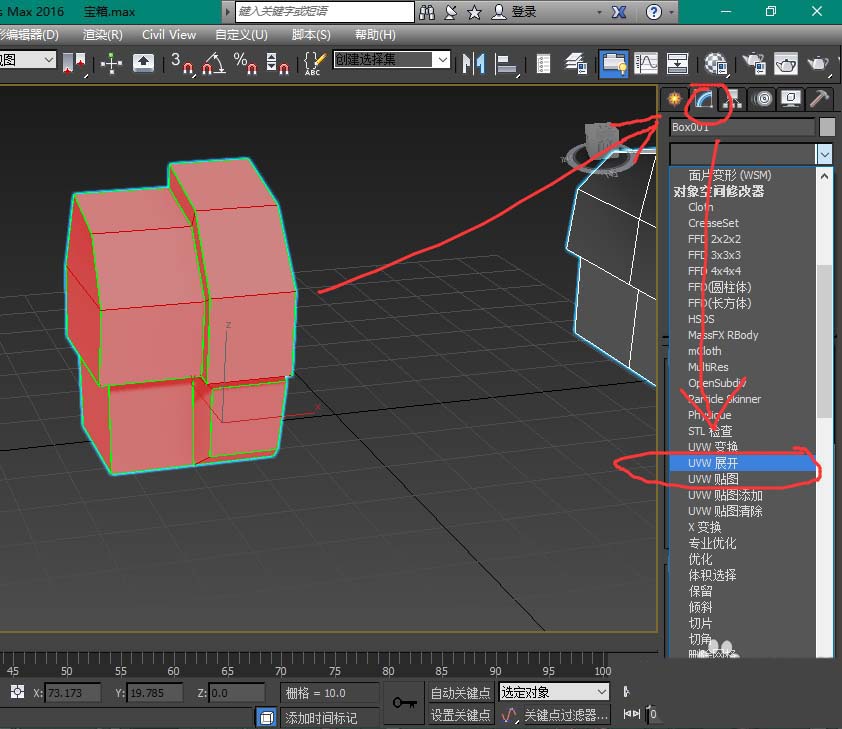
Task: Open the Modify panel tab
Action: pos(705,98)
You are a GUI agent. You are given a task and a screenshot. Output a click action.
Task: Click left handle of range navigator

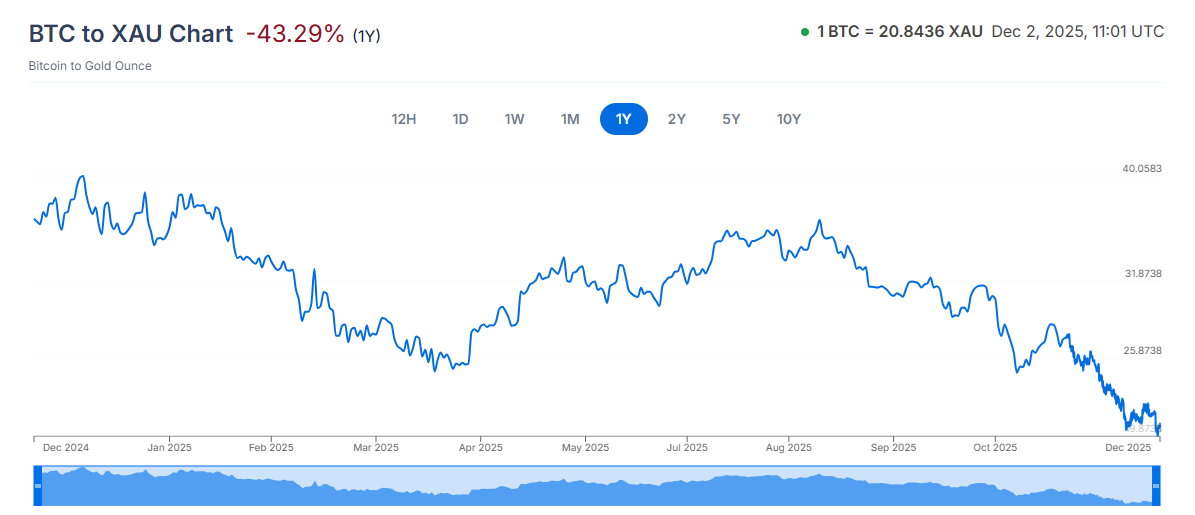(x=38, y=486)
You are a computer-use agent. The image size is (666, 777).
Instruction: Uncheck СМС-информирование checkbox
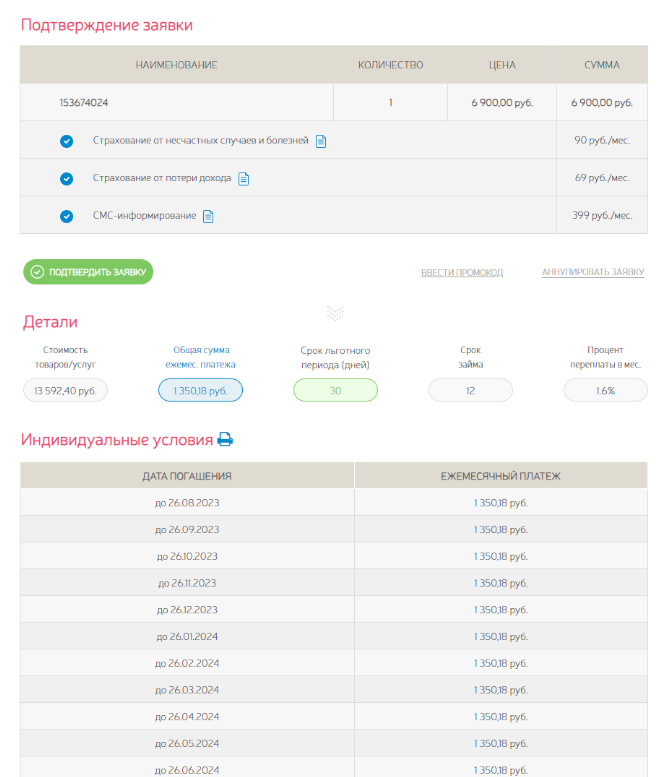pyautogui.click(x=66, y=216)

┄┄┄┄┄┄┄┄┄┄

About this exercise
Set down again, exactly, the lines from the one with "You are a computer-use" to the last line of the data, both included and pictures excluded.

Finished exercise
You are a computer-use agent. The image size is (666, 777).
Instruction: Uncheck СМС-информирование checkbox
pyautogui.click(x=66, y=216)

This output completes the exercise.